>> START
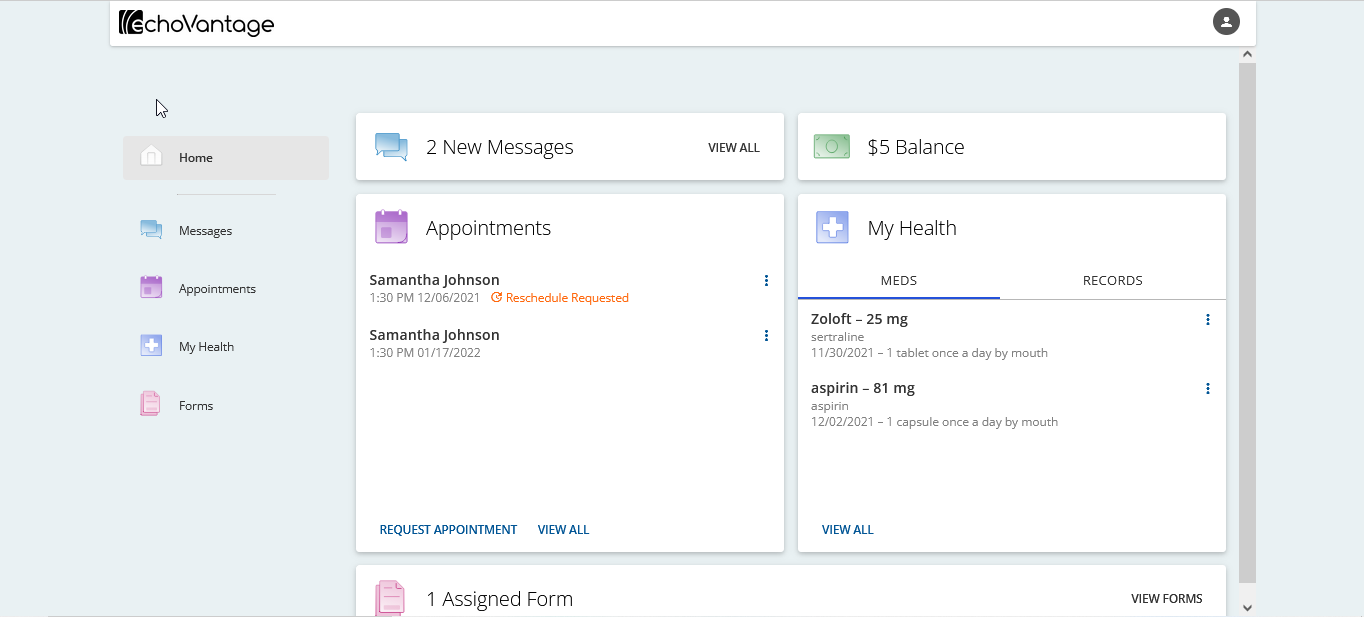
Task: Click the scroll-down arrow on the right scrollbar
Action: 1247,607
>> END
>> START
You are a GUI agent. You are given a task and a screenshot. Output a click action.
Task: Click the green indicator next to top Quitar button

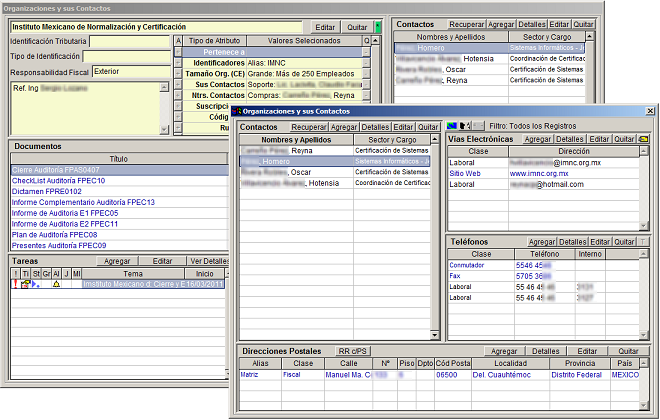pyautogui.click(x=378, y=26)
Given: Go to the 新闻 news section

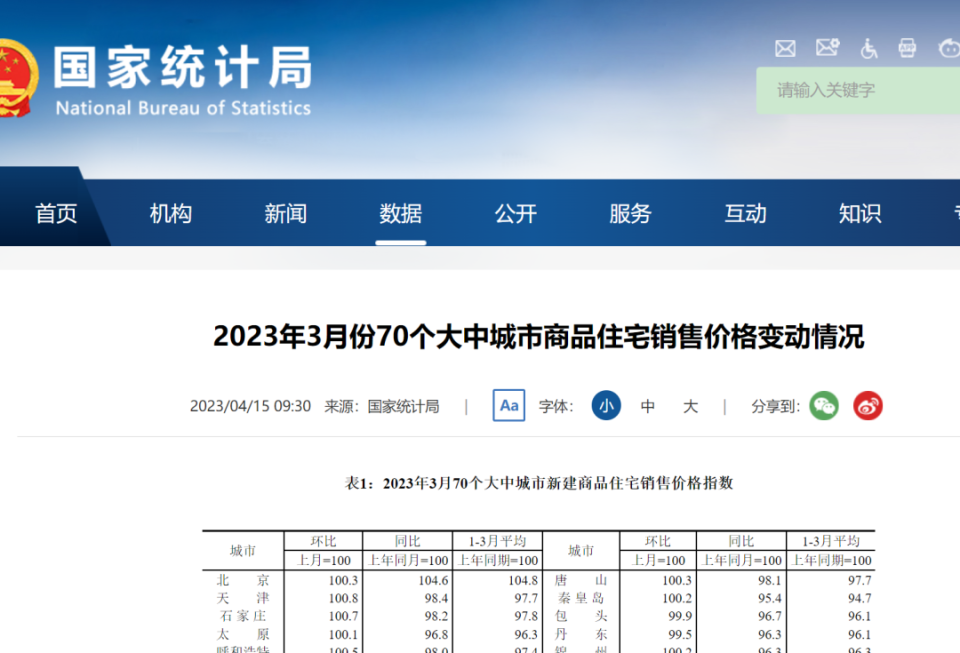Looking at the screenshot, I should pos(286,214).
>> END
### Task directions:
Reproduce the material word for word, beginning at the line that contains "You are a GUI" and stopping after the line that contains "Looking at the", with both of those lines included. Omit the pictures from your copy.

### In response:
You are a GUI agent. You are given a task and a screenshot. Output a click action.
Task: Click the green indicator next to top Quitar button

pyautogui.click(x=378, y=26)
Given: Go to the 新闻 news section

Looking at the screenshot, I should pos(286,214).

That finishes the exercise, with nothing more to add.